§ WORK ITEM
Exact copy, no pictures: every line from the one that contains "Open notifications bell with 99+ badge" through the end of the data below, and nothing else.

§ SUPPLIED ENTRIES
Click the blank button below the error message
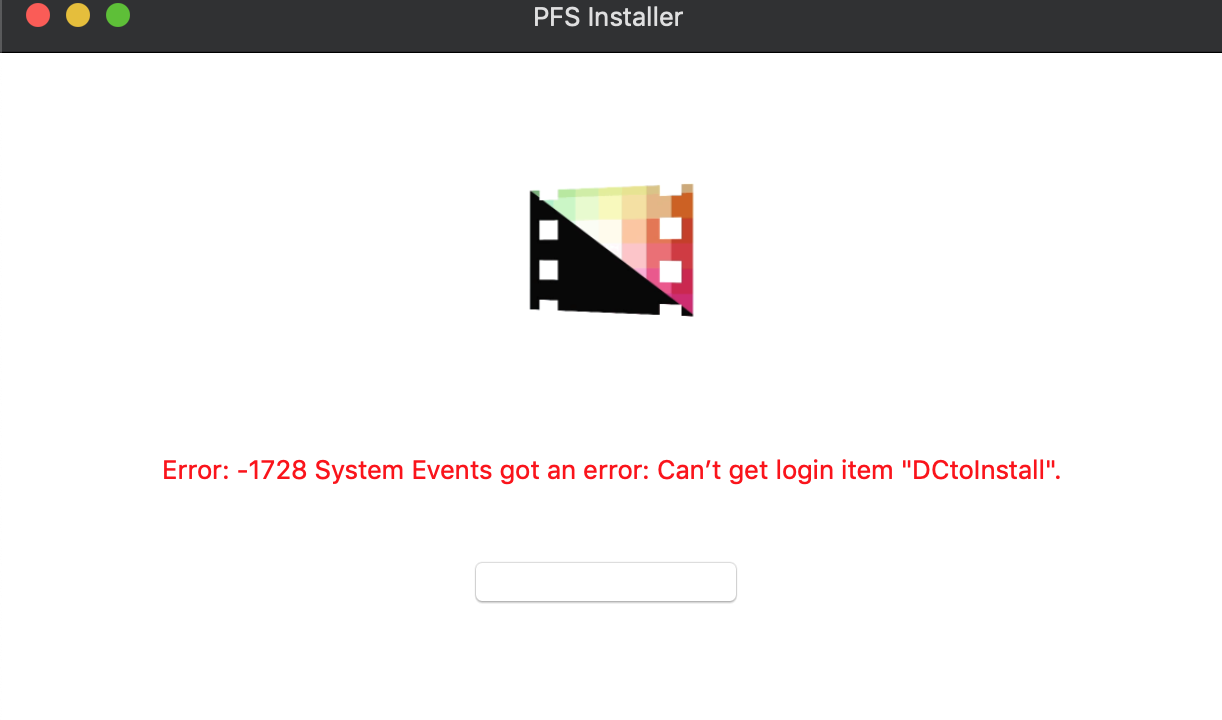The height and width of the screenshot is (720, 1222). pyautogui.click(x=606, y=582)
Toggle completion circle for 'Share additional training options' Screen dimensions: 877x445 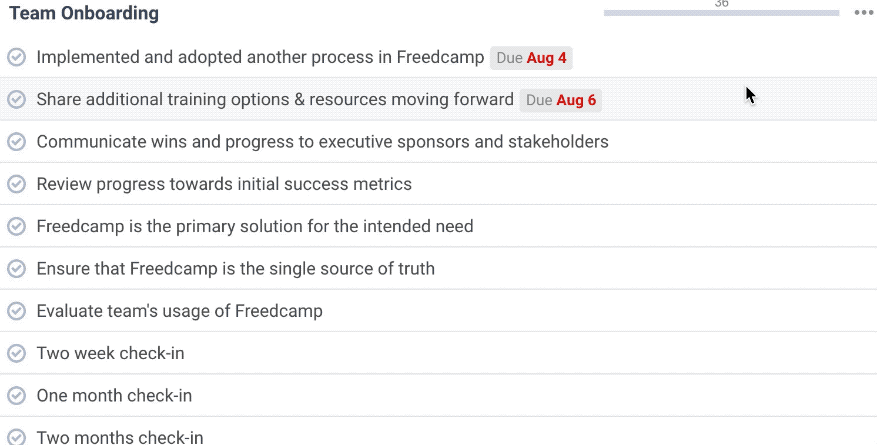tap(16, 99)
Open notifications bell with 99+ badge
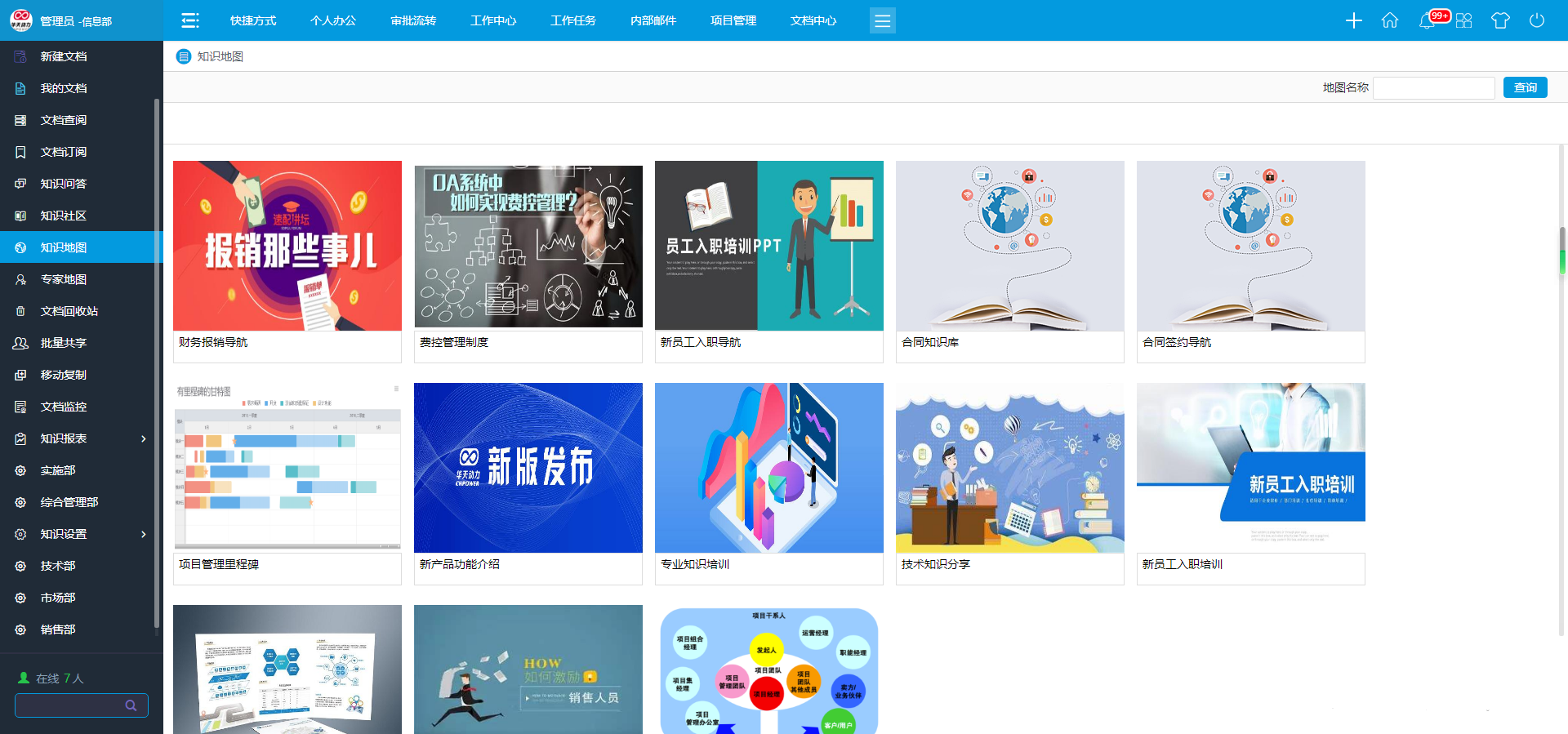 coord(1428,20)
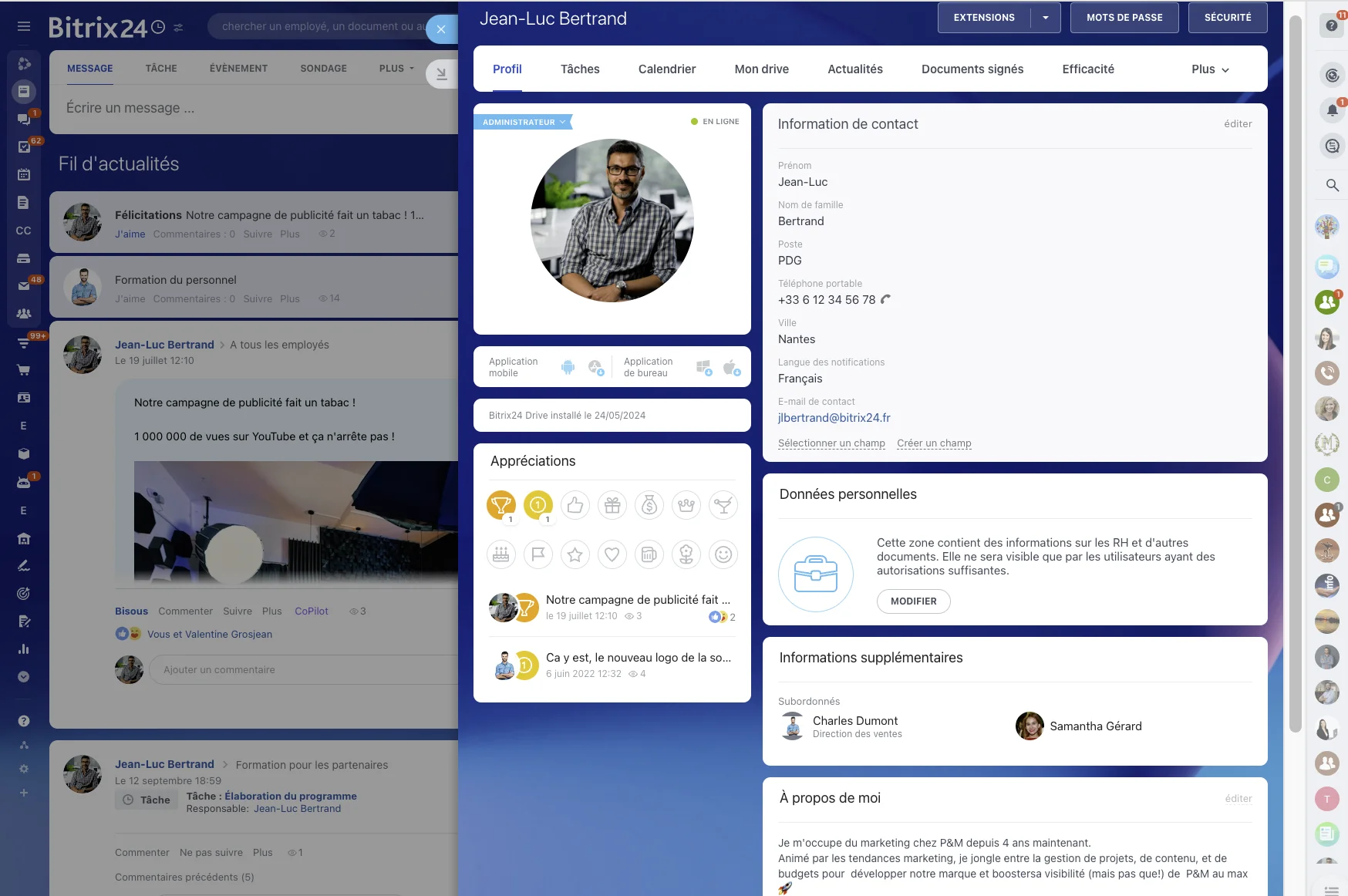Screen dimensions: 1348x896
Task: Click the trophy appreciation badge icon
Action: (x=501, y=505)
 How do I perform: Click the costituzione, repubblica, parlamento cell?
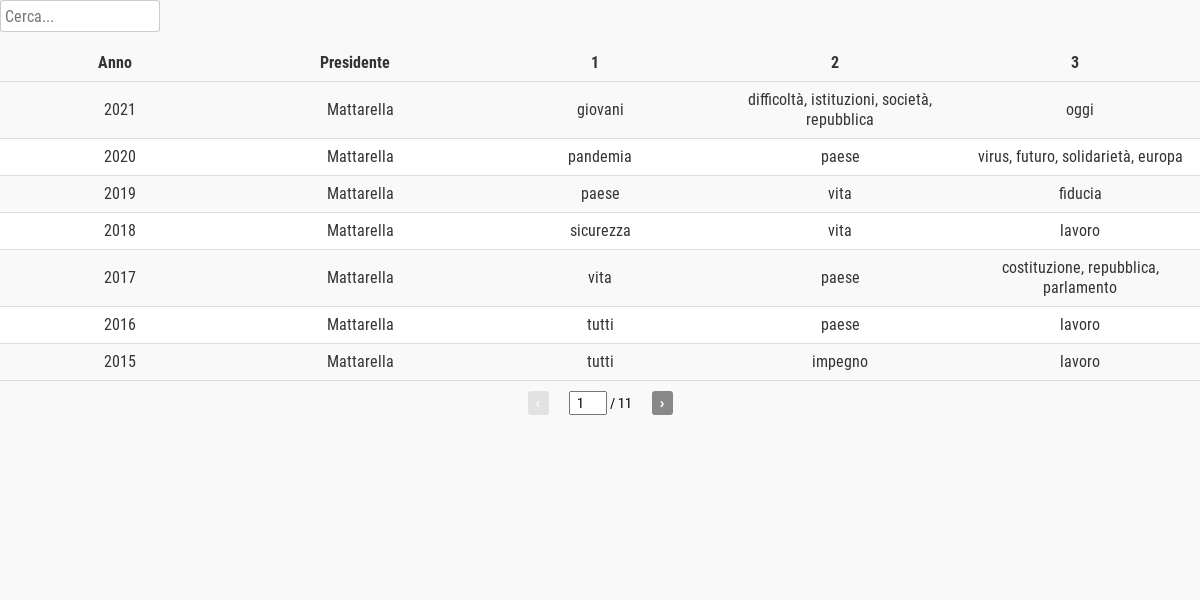coord(1080,278)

§ TASK OUTPUT
Open notifications bell with 99+ badge
 coord(1428,20)
Screen dimensions: 1348x896
Task: Click the trophy appreciation badge icon
Action: (x=501, y=505)
 How do I perform: Click the costituzione, repubblica, parlamento cell?
coord(1080,278)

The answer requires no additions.